俺がそれを認めた途端、お母さんが人形の首を締めたこと。
『コンコン...菌がいっぱい...退治しなくちゃ...』と言ったこと...
「お母さんは、心を壊しても親父さんの死を『咳』という形で捉えていて、咳で苦しむ冬真を見て、ただ、風邪そのものを退治しようとしていたのではないでしょうか?」
「う~ん…そうなのかもしれないが、あくまでも推測の域を出ない話だろ?」
「はい...それでも可能性はなくはないですよね?」
「もちろん。可能性としては充分あるさ。」
「だったら、冬真に話してみても良いですか?」
「う~ん......」
「もちろん、仮説の段階であることは説明します。話してあげれば、少しは気持ちが楽になると思うんです。さっき、呟いたんです...『母はいつから、僕を殺したいほど憎むようになったのかな』って。親の愛情をほとんど知らずに生きて来たんです。親父さんのように死別なら諦めもつくのでしょうけど、お母さんは現に生きている。母親から離れなくてはならなかった理由も尋常じゃありません。どんなに冬真が母親を求めても、抱きしめてはもらえないんです。ならば、せめて憎まれたワケではないと伝えたい...冬真のためにも...お母さんのためにも...」
「葉祐君...君の気持ちは分かる。だが、私は医者だ。残念ながら、もっと明確な裏付けがないと、この件に関しては首を縦に振ることは出来ないよ。冬真にこの件を話したとして、その時は喜ぶだろう。たが何の根拠もない。やっぱり違いましたとなった時、一番悲しむのは冬真なんだよ。」
天城医師の意見はごもっともな話だ。確かにあくまでも推測の話で、何の根拠もない...
分かってる...ただの気休めだと...
それでも、冬真に母親の愛情を少しでも感じさせたい。フードコートで親子連れを、ただじっと見ている冬真が切なくて仕方がないんだ...

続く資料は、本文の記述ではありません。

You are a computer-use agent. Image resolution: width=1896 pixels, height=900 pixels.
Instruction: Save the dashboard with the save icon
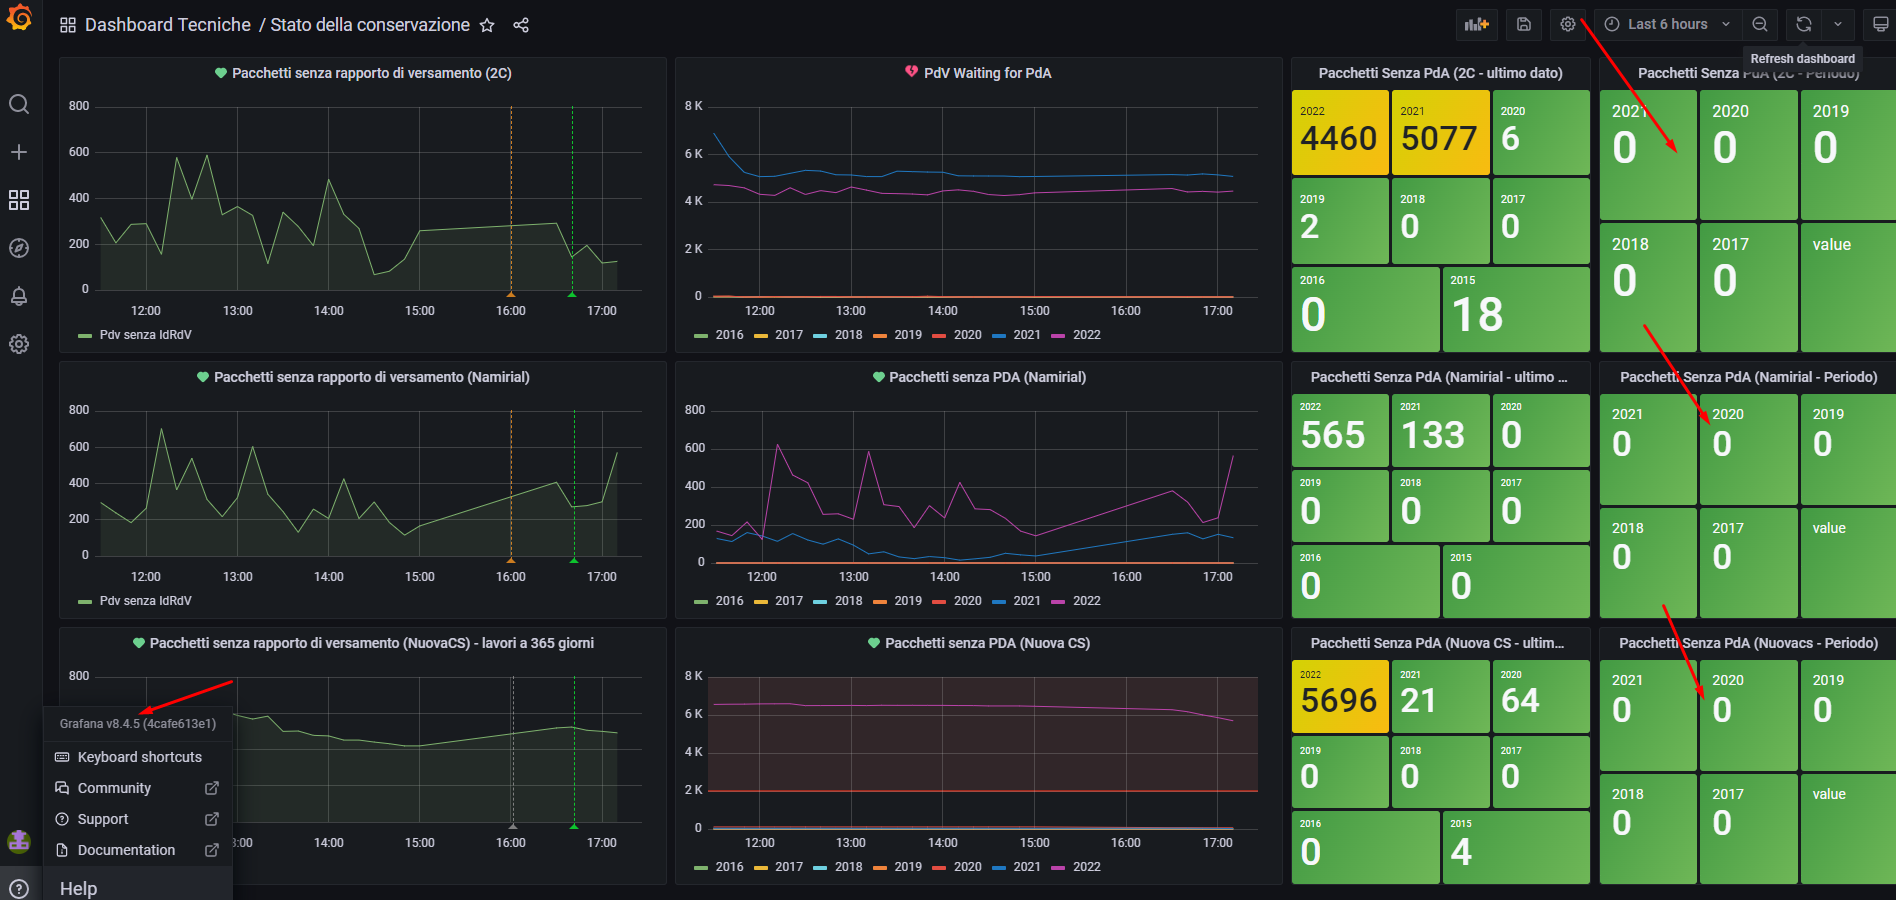click(1523, 24)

「よ......う...す......け......」
か細い、頼りなく俺を呼ぶ声が聞こえた。俺はベッドサイドに行く。
「ごめん......起こしちゃったな......」
「ううん......先生......?」
「何だい?」
天城医師が俺の隣に立つと、
「二人に...して....ください...。」
冬真は言った。
「分かったよ。」
天城医師が俺の顔を見て頷き、退室した。
「...葉祐......?」
「何?」
「泣かないで......」
「えっ?」
顔に手を当てて見たが、特に涙は流していない。
「泣いてないよ。」
「ううん......心は...きっと泣いてる......そうでしょ......?」
俺は絶句した。
「葉祐......俺...生まれてきて...良かったよ......」
「えっ......?」
「正直に言えば...もう少し...両親と...一緒にいたかったけど...西田さんがおっしゃったように...運命だったんだ......短い期間だったけど...俺は...とても深く...愛してもらったんだよね...?」
「うん。そうだよ。短かったけど...そんな事感じさせないぐらいとても愛された。三人はとても濃密な時を過ごしたんだよ...きっと。」
「うん...両親との時間が...短かった代わりに...神様は...葉祐に会わせてくれたんだよね...?『その人なら...両親の分も...いや、それ以上にお前を慈しみ...愛してくれるよ』って。」
冬真が頬を朱に染めながら言った。
「うん!そうだよ!そうだよ!」
「でも......体のこと...心のこと...俺を取り巻く状況は...何一つ変わってなくて...迷惑ばかり掛けちゃうし...葉祐からもらった物の...半分も返せない。だけど...葉祐のこと......ずっとずっと大好きで...ずっとずっと愛し続けることだけは出来る...それだけでも...良い...?」
冬真は相変わらず、頬を朱に染めながら微笑んだ。
とても美しかった。
「冬真...起きられる?」
「うん...」
俺は冬真を抱き起こし、ベッドと冬真の間に縦にした枕を入れ、寄り掛からせた。それから、俺は冬真に抱きついた。
「冬真...?」
「うん...?」
「それだけで......それだけで充分だよ...」
それから俺は細くて薄い、冬真の胸の中で泣き続けた。
少し落ちついた頃、俺は冬真に尋ねた。
「冬真...?」
「うん...?」
「さっきの話...聞いてた?」
「うん。」
「全部?」
「ううん...途中から...」
「途中って、どの辺?」
「秘密。」
「ちぇっ!」
俺は再度、冬真の胸に頬を寄せた。
『トクン...トクン...』
冬真の鼓動が聞こえて来た。
今まで頑張ってきた冬真の心臓...
その音を聞きながら、『冬真の夢』のことをぼんやりと思い出していた。